On February 15, 2006, Alon USA, LP (“Alon USA”), a Texas limited partnership and a subsidiary of Alon USA Energy, Inc. (the “Company”), entered into an Amended Revolving Credit Agreement (the “Amended Credit Facility”) by and among Alon USA, Israel Discount Bank of New York (“Israel Discount Bank”), as administrative agent, co-arranger and collateral agent, Bank Leumi USA (“Bank Leumi”), as co-arranger, and certain other guarantor companies and financial institutions from time to time named therein.

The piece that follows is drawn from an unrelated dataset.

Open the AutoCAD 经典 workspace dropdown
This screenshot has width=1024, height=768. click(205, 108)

The Amended Credit Facility provides for a total commitment in an aggregate amount not to exceed $240 million. The entire Amended Credit Facility is available in the form of letters of credit and revolving loans. The aggregate credit availability is limited at any particular time to an amount equal to the lesser of (1) $240 million, (2) the amount of the borrowing base (as defined in the Amended Credit Facility), and (3) the then current facility sublimit (as defined in the Amended Credit Facility). The initial credit availability is $160 million. The Amended Credit Facility is scheduled to expire in January 1, 2010. As of February 15, 2006 there were no borrowings outstanding and approximately $115 million of letters of credit outstanding under the Credit Facility.
Obligations under the Amended Credit Facility are jointly and severally guaranteed by substantially all of the Company’s subsidiaries, except for the Company’s retail subsidiaries, and such obligations are secured by a pledge of substantially all of the Company’s and the guaranteeing subsidiaries’ cash, accounts receivable, inventory and related assets.

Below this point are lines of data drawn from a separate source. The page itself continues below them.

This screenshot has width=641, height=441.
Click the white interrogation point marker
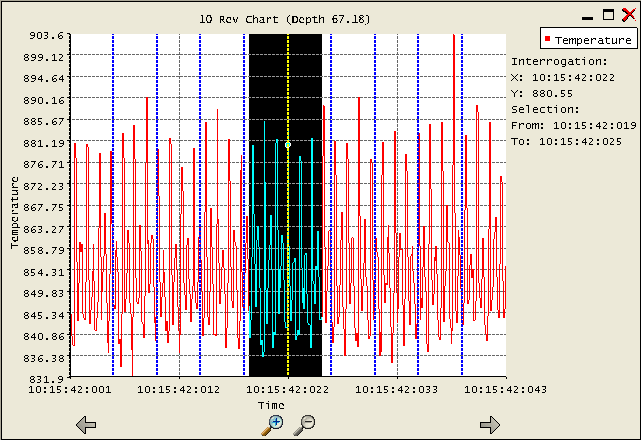coord(288,145)
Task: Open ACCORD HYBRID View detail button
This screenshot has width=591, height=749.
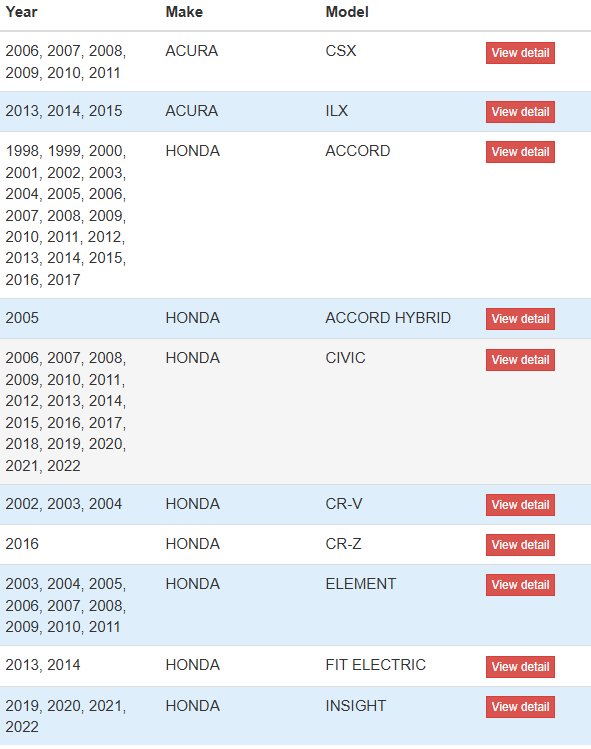Action: point(520,319)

A copy of the Amended Credit Facility is attached hereto as Exhibit 10.1 and is incorporated herein by reference. The description of the Amended Credit Facility contained herein is qualified in its entirety by reference to the full text of the Amended Credit Facility.

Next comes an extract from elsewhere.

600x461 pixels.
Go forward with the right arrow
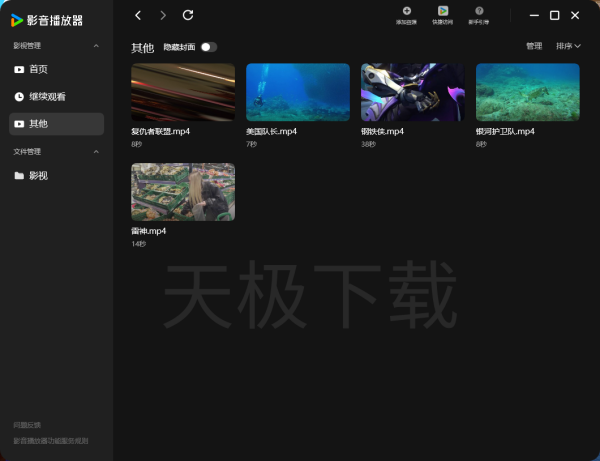point(163,15)

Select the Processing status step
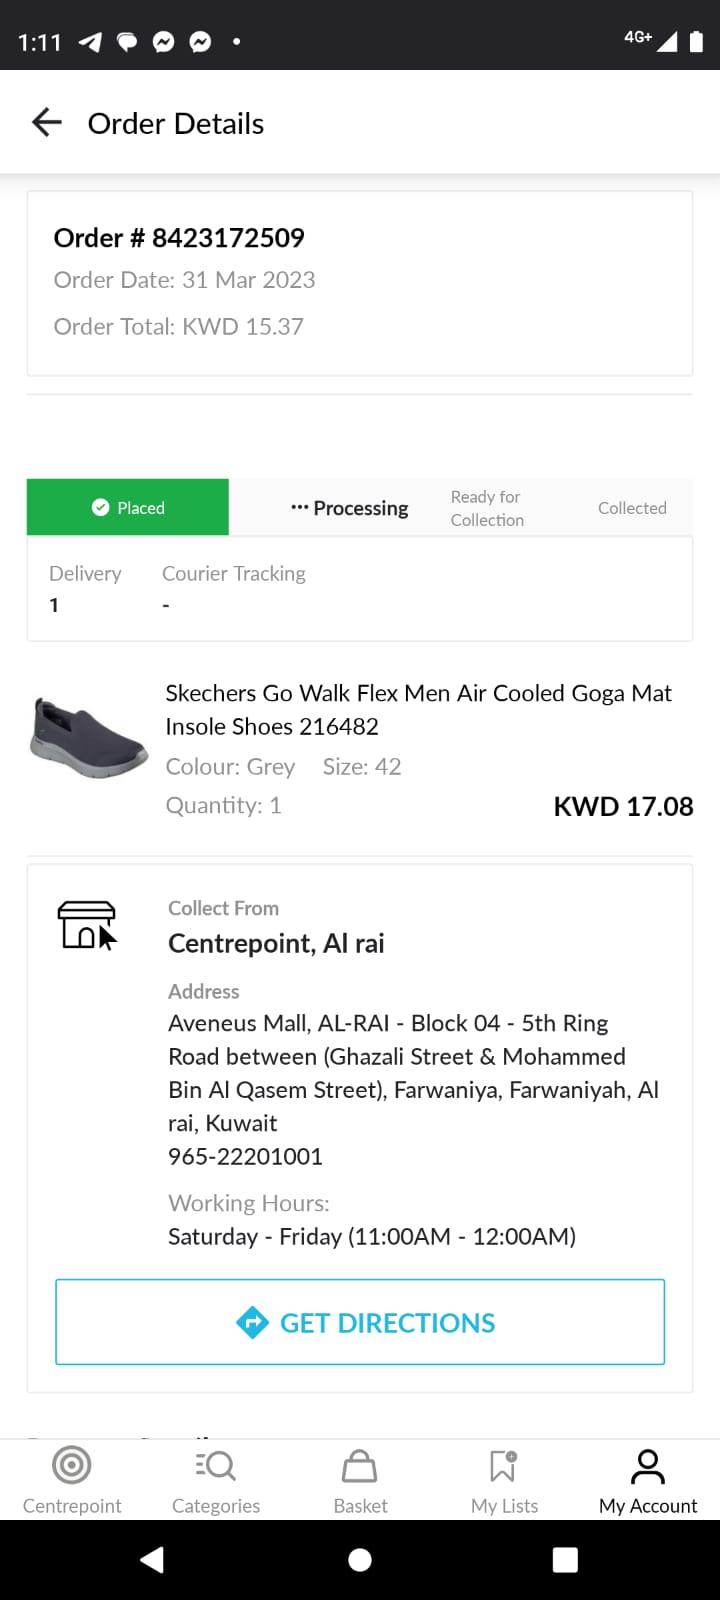(x=350, y=508)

The press release issued by the Company on February 16, 2006 with respect to the entry into the Amended Credit Facility is attached hereto as Exhibit 99.1 and is incorporated herein by reference.
Item 2.03. Creation of a Direct Financial Obligation or an Obligation under an Off-Balance Sheet Arrangement of a Registrant.
The information set forth above in Item 1.01 is incorporated by reference into this Item 2.03.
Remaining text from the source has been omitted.